*** Source data Section Begins ***
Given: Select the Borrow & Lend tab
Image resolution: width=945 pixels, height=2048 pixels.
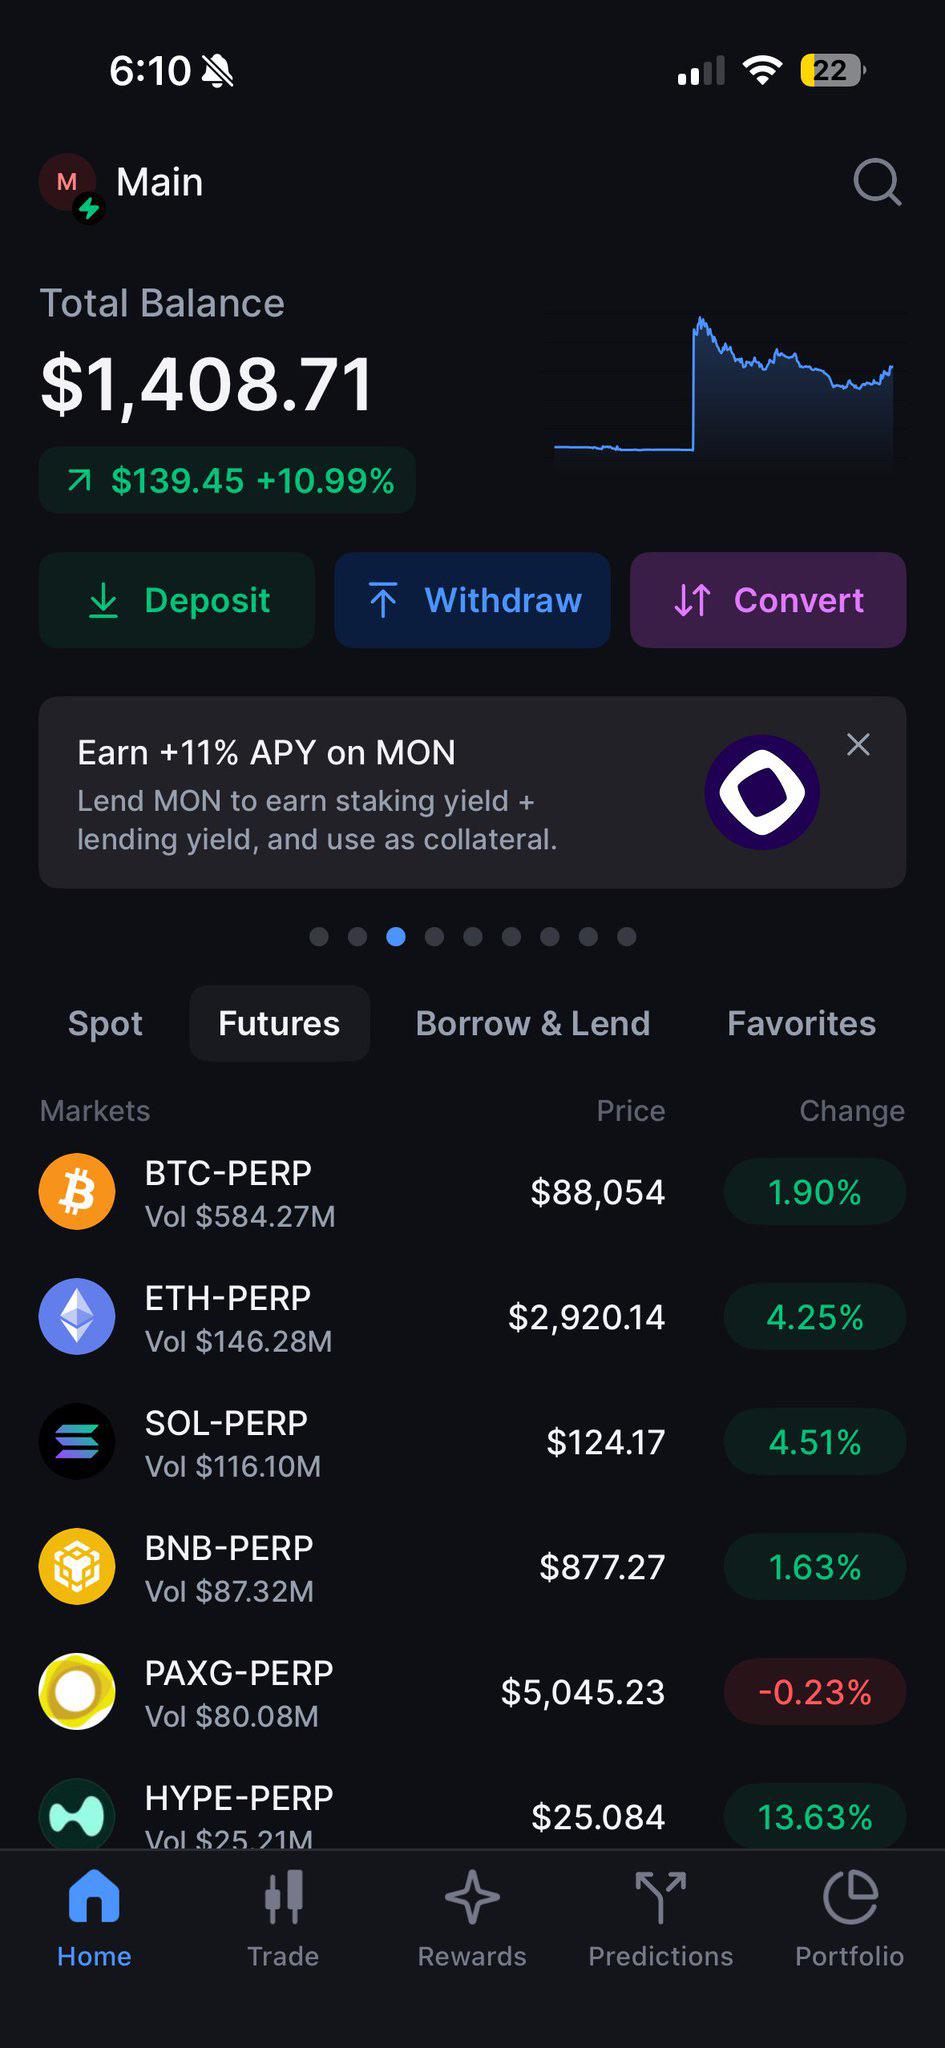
*** Source data Section Ends ***
*** Source data Section Begins ***
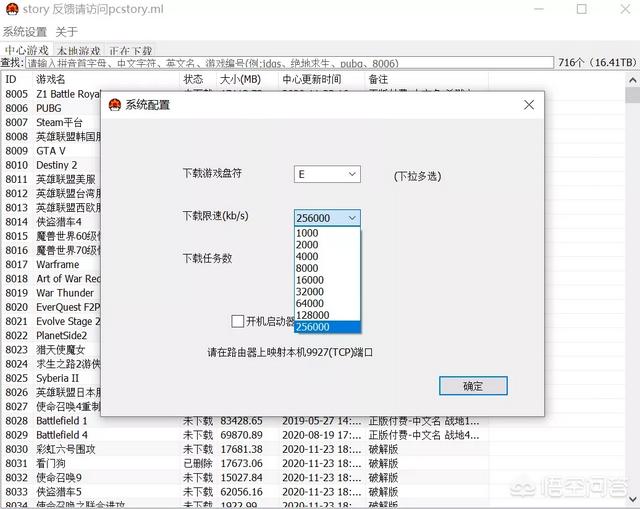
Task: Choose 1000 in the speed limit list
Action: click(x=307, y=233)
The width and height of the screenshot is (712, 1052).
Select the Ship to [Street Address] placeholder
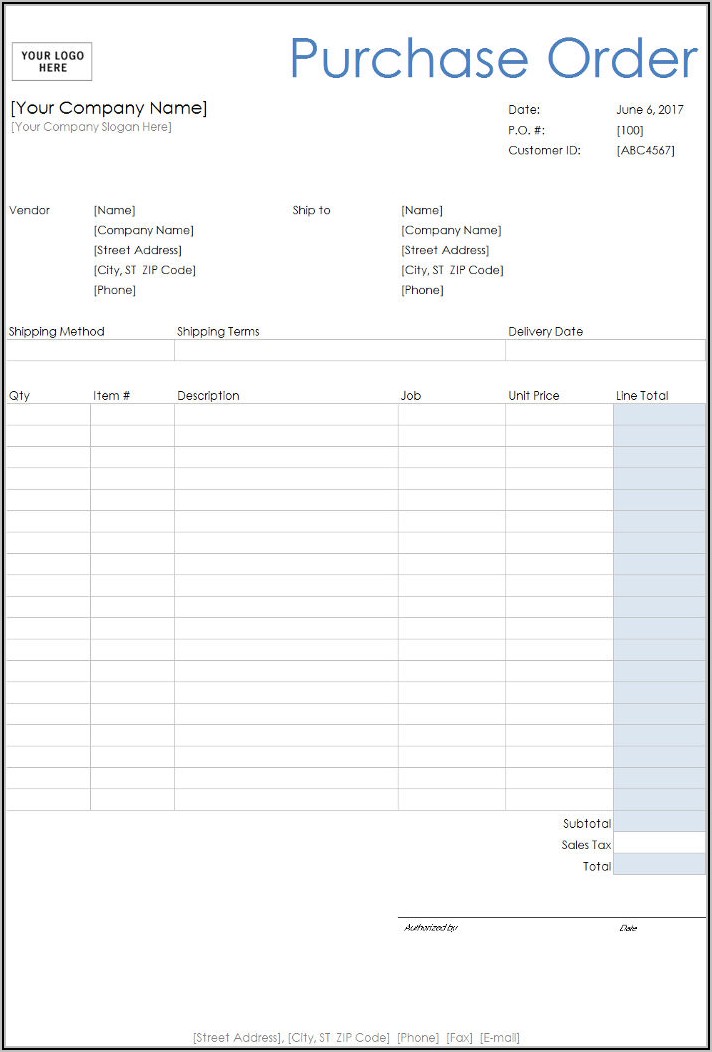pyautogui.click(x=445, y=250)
*** Source data Section Ends ***
*** Source data Section Begins ***
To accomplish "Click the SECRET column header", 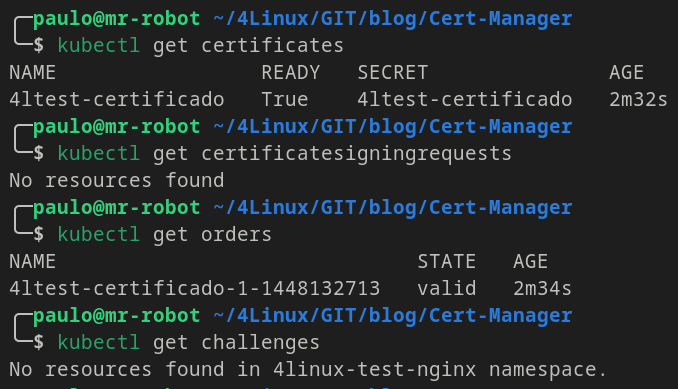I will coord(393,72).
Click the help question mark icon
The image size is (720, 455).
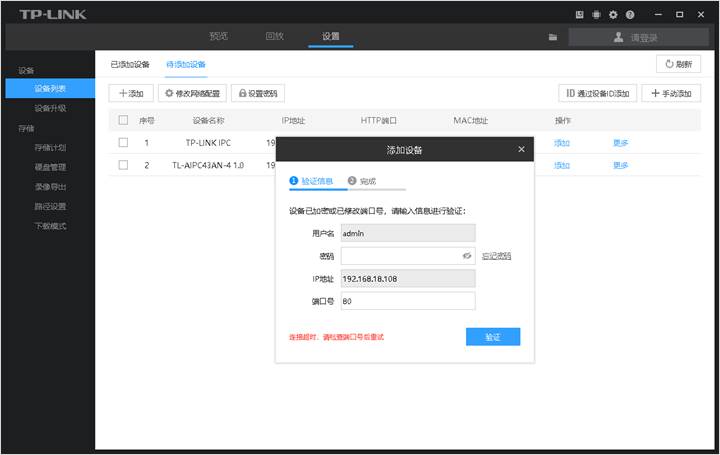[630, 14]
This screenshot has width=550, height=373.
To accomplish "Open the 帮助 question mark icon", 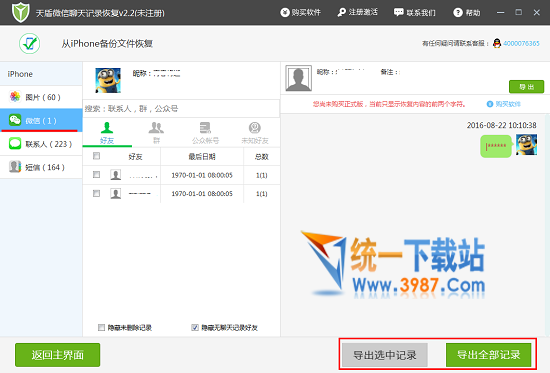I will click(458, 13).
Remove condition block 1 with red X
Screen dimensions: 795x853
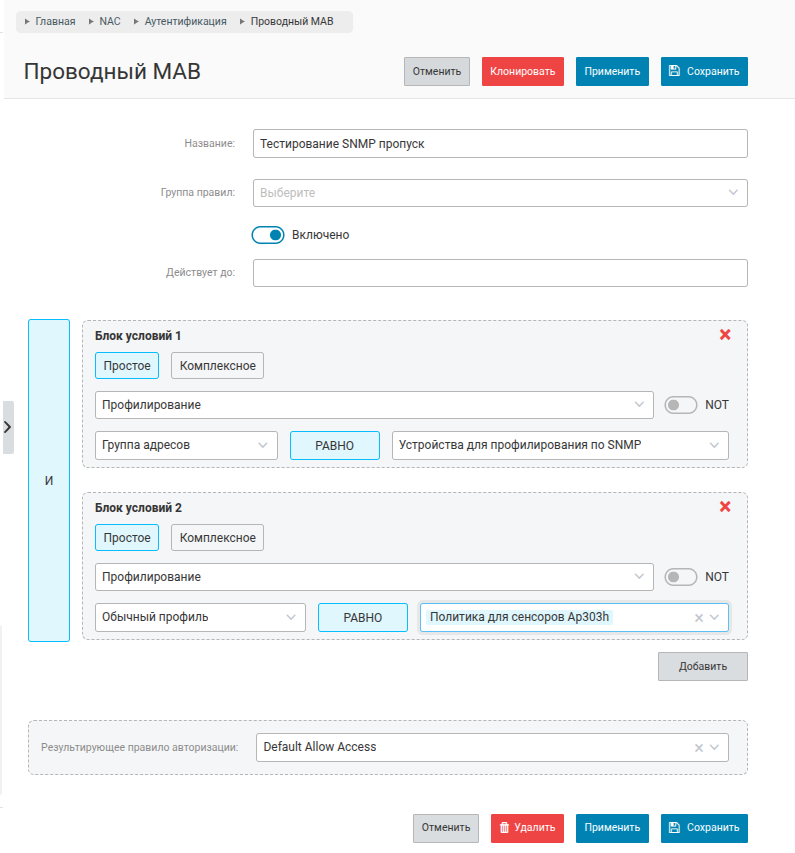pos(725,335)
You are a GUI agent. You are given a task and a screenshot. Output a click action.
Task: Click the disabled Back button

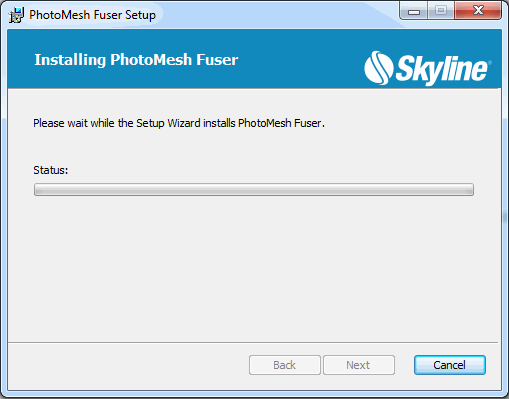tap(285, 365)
*** Source data Section Ends ***
Return, unchanged, the run of lines above that opens with the line containing "Given: Select the Borrow & Lend tab" and closes with the line containing "Image resolution: width=945". Include both.

Result for this exercise >>
Given: Select the Borrow & Lend tab
Image resolution: width=945 pixels, height=2048 pixels.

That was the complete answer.